[Tune/Rllib] Implementing reset_config for Rllib

Hello, has anyone implemented an example of how so set reset_config for Rllib? I can’t seem to find any example either on github or here. The following is a simple test code which I haven’t been able to make work due to “reuse_actors” = True.

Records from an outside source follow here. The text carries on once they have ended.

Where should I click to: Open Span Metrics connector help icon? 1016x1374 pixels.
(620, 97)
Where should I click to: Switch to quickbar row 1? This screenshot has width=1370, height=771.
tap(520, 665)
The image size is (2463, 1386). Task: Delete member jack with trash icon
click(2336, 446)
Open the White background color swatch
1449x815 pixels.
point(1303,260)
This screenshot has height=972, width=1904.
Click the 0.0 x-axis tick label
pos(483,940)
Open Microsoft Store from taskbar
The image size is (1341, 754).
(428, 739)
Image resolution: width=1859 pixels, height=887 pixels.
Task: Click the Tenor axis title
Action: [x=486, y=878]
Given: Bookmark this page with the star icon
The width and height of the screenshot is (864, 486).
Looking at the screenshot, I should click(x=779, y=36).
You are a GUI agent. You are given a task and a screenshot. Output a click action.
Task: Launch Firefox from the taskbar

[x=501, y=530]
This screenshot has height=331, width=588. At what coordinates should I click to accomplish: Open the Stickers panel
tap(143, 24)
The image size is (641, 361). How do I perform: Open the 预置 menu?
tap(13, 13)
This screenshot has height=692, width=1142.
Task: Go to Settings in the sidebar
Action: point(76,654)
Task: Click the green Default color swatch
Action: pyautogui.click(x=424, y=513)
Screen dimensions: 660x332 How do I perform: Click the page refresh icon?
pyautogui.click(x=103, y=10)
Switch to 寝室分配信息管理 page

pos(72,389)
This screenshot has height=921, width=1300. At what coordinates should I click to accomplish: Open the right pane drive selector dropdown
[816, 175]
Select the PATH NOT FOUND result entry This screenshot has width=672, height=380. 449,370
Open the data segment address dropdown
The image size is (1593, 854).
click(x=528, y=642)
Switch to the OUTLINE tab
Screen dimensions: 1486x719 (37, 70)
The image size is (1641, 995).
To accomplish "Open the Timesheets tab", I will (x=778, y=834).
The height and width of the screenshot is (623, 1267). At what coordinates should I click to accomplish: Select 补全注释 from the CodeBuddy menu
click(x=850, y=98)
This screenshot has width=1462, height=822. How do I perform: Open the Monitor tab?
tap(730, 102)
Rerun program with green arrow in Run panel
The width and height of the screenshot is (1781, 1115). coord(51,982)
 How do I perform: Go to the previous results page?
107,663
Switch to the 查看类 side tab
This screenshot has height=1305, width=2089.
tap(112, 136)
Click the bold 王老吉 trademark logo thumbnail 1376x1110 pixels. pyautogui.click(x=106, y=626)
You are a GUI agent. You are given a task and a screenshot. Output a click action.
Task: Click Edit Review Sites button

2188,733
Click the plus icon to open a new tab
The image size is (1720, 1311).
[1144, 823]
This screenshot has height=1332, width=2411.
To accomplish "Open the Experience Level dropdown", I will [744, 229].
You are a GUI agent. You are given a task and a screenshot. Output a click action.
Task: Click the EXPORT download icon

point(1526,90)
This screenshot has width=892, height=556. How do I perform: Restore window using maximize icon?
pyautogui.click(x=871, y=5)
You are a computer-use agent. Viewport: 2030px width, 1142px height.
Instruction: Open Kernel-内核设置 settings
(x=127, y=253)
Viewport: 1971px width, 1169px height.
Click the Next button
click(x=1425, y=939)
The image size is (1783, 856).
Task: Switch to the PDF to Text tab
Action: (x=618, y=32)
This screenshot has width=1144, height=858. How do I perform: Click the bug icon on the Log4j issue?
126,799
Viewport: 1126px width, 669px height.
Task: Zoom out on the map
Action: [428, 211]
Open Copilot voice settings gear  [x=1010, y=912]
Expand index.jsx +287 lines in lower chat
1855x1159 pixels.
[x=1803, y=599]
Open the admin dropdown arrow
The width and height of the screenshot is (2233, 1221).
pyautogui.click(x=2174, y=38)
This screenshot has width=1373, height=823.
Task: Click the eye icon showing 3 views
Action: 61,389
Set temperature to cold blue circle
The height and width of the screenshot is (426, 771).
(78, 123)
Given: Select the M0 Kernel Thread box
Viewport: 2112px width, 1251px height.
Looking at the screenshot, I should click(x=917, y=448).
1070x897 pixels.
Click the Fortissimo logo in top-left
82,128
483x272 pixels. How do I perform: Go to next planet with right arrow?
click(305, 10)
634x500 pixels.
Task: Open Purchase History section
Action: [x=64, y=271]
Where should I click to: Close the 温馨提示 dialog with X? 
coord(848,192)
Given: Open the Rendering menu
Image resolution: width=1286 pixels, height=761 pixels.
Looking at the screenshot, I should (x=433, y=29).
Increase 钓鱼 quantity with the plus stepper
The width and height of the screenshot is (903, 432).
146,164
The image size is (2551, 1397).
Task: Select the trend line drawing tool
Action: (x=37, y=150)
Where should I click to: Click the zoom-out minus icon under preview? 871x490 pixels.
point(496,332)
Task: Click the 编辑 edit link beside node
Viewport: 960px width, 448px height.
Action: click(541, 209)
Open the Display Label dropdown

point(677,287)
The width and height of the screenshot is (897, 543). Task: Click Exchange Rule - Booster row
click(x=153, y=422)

ray.init(logging_level="WARN")
config = PPOConfig().environment("CartPole-v1").framework("torch").debugging(log_level="WARN")\
                    .training(gamma=tune.uniform(0.9, 0.999), lr=tune.uniform(1e-4, 1e-3),_enable_learner_api=True).rl_module(_enable_rl_module_api=True)\
                    .rollouts(num_rollout_workers=1, num_envs_per_worker=1, create_env_on_local_worker=False)\
                    .resources(num_cpus_for_local_worker=0, num_cpus_per_worker=2, num_gpus_per_learner_worker=0.25, num_cpus_per_learner_worker=0)\



pb2_scheduler = PB2(
    time_attr='training_iteration', 
    metric= 'episode_reward_mean',
    mode='max',
    perturbation_interval=2,
    hyperparam_bounds={
        "lr": [1e-4, 1e-3],
        "gamma": [0.9, 0.999],
    },
    quantile_fraction= 0.5,
)

tune.run("PPO", scheduler=pb2_scheduler, num_samples=4, config=config, stop={"training_iteration":5}, verbose=1, reuse_actors=True)
2 Likes

push. This topic is also relevant for new API stack and occurs in ray 2.10.0. Checking the current open issues, I find the following one: [RLLib] Algorithm Reset_Config() method for Reusing Actors · Issue #38136 · ray-project/ray · GitHub. It may become an enhancement in future versions.